### FRAGMENTO DE ORIGEN

El primero habla de que «el sentido del asombro del niño es lo que le lleva a descubrir el mundo», es su motivación interna, su estimulación temprana natural, y de que los educadores han de «acompañar al niño proporcionándole un entorno favorable» para que haga por sí mismo sus descubrimientos. Explica que «educar en el asombro es incompatible con la hipereducación», que define como «la obsesión por adelantar las etapas cognitivas y afectivas del niño para que sea un «superniño». Plantea la necesidad de ser muy cautelosos ante la industria del entretenimiento infantil, y de resistirse a «la tentación de usar los medios digitales para calmar al niño» o para, supuestamente, facilitar con ellos su desarrollo intelectual.

El segundo abunda en estas últimas ideas, como esta reseña explica bien, y se centra tanto en reivindicar la realidad y el contacto personal como medio esencial para el aprendizaje de los niños, como en presentar los inconvenientes de una educación a través de pantallas. Detalla cómo los objetivos y contenidos de los productos de las grandes compañías tecnológicas están pensados para convencer a sus compradores adultos pero no para mejorar de verdad el desarrollo de los niños. Hace ver la inconsistencia de los que llama «neuromitos», «alimentados por las empresas que comercializan productos dirigidos a un público infantil», argumenta que «lo que no funciona con la educación no se arregla con la tecnología», y despeja los falsos temores que algunos tienen a que, sin un conocimiento temprano de instrumentos tecnológicos, los niños se queden atrás.

### REGISTROS EXTRAÍDOS
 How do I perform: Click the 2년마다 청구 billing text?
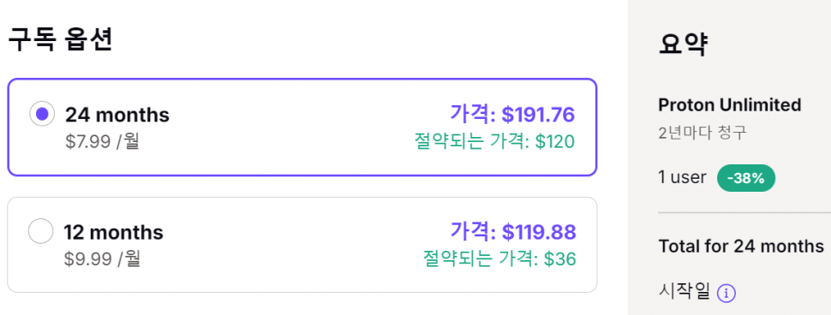(x=702, y=133)
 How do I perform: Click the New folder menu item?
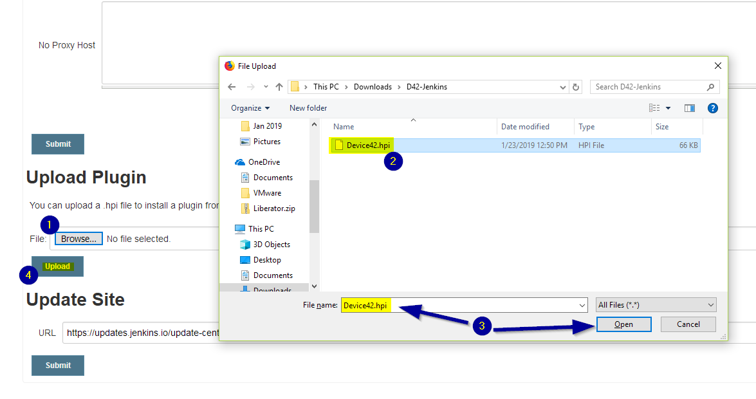click(x=308, y=107)
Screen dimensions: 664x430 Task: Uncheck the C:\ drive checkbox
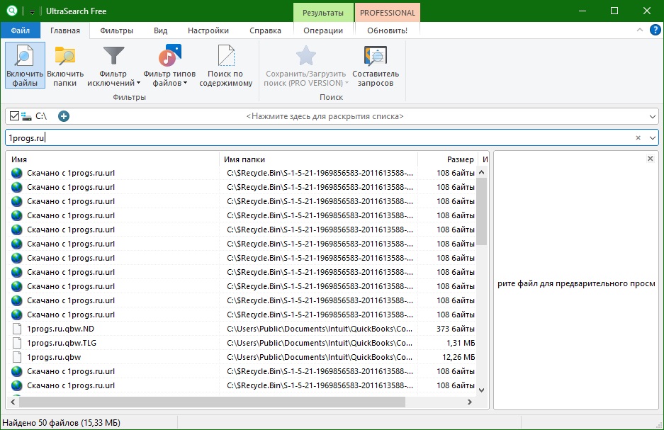(x=14, y=116)
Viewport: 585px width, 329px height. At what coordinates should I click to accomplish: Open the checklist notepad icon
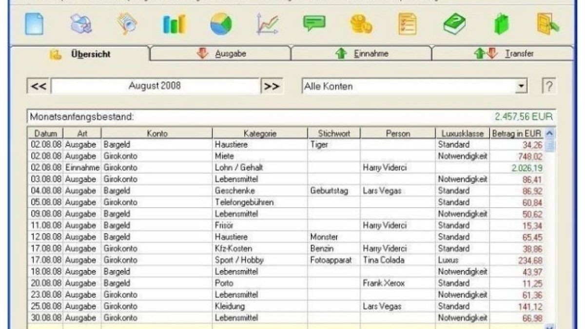408,24
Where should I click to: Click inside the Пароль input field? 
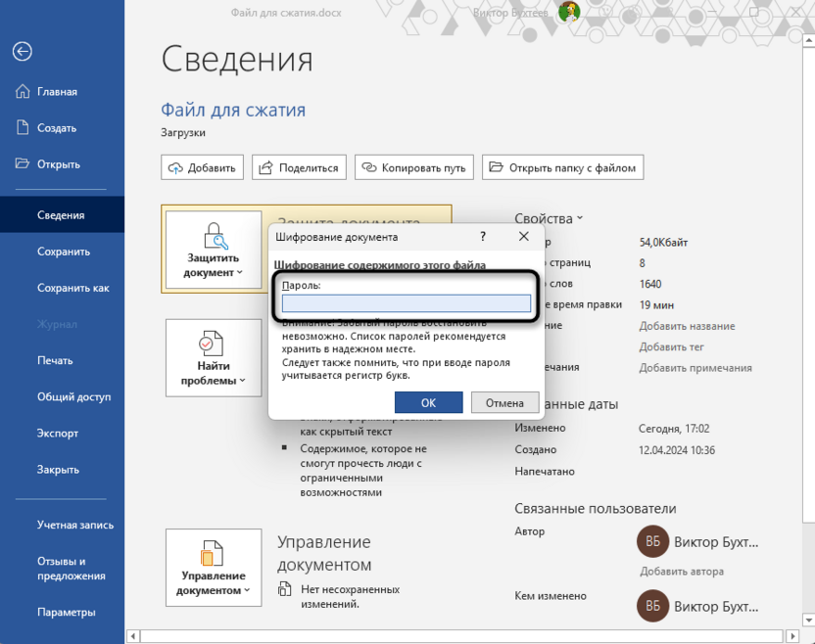pyautogui.click(x=406, y=303)
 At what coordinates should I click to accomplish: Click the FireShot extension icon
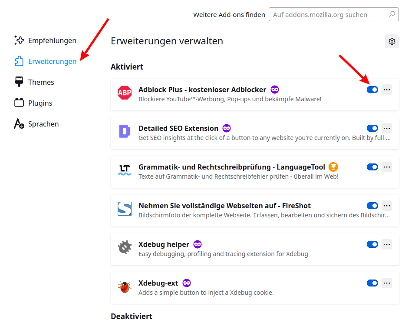[x=125, y=209]
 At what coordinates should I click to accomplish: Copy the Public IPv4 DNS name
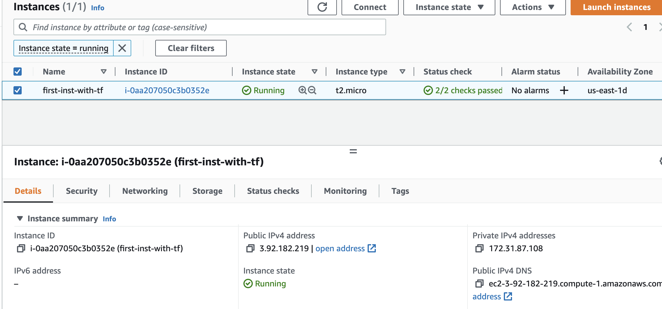[x=479, y=284]
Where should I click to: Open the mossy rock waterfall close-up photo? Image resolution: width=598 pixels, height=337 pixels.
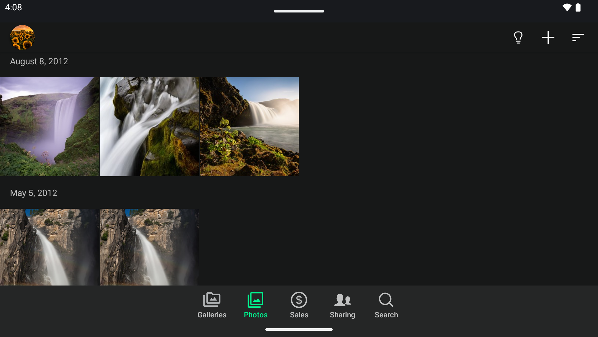pos(150,127)
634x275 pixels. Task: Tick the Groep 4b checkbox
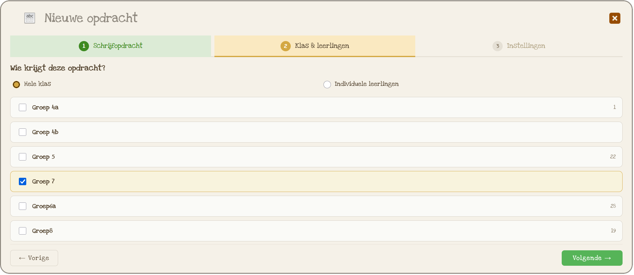click(23, 132)
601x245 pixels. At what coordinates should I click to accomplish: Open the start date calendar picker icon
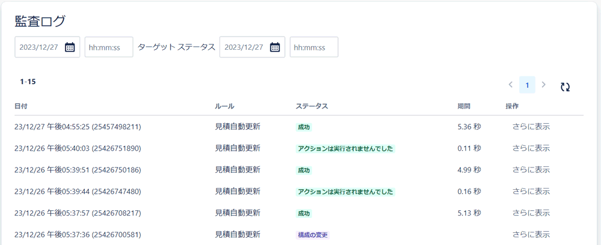pyautogui.click(x=70, y=47)
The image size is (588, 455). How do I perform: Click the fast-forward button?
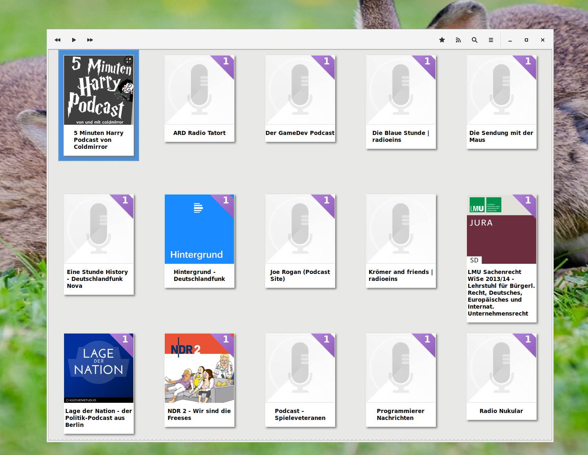tap(90, 40)
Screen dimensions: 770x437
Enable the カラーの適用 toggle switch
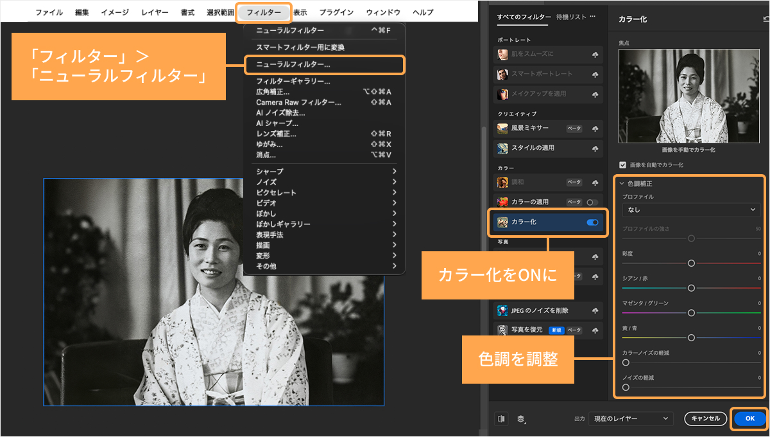point(592,202)
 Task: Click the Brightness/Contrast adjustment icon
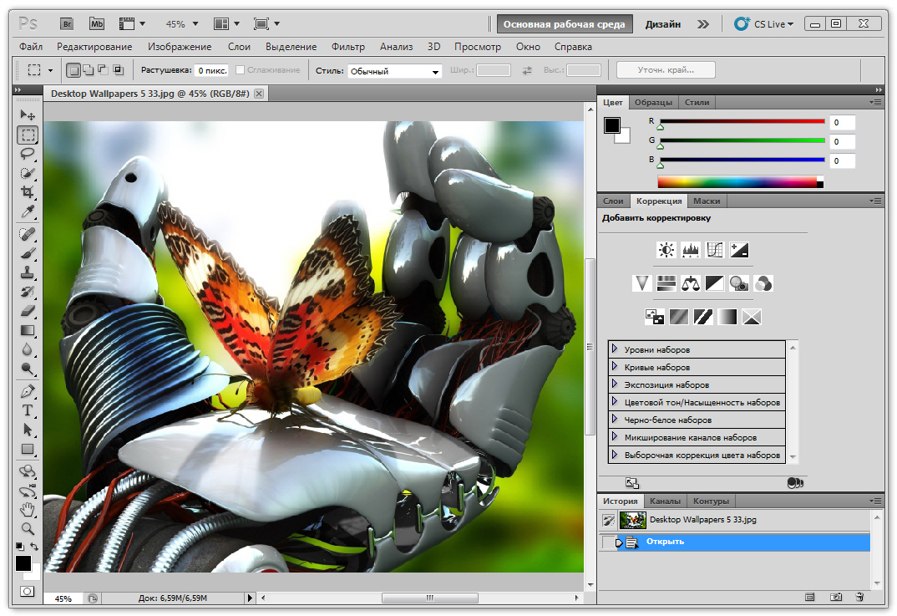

### TAREA REQUERIDA
Devuelve completo y sin ninguna alteración el fragmento de origen sobre la educación en el asombro y las pantallas.

### EJERCICIO RESUELTO
El primero habla de que «el sentido del asombro del niño es lo que le lleva a descubrir el mundo», es su motivación interna, su estimulación temprana natural, y de que los educadores han de «acompañar al niño proporcionándole un entorno favorable» para que haga por sí mismo sus descubrimientos. Explica que «educar en el asombro es incompatible con la hipereducación», que define como «la obsesión por adelantar las etapas cognitivas y afectivas del niño para que sea un «superniño». Plantea la necesidad de ser muy cautelosos ante la industria del entretenimiento infantil, y de resistirse a «la tentación de usar los medios digitales para calmar al niño» o para, supuestamente, facilitar con ellos su desarrollo intelectual.

El segundo abunda en estas últimas ideas, como esta reseña explica bien, y se centra tanto en reivindicar la realidad y el contacto personal como medio esencial para el aprendizaje de los niños, como en presentar los inconvenientes de una educación a través de pantallas. Detalla cómo los objetivos y contenidos de los productos de las grandes compañías tecnológicas están pensados para convencer a sus compradores adultos pero no para mejorar de verdad el desarrollo de los niños. Hace ver la inconsistencia de los que llama «neuromitos», «alimentados por las empresas que comercializan productos dirigidos a un público infantil», argumenta que «lo que no funciona con la educación no se arregla con la tecnología», y despeja los falsos temores que algunos tienen a que, sin un conocimiento temprano de instrumentos tecnológicos, los niños se queden atrás.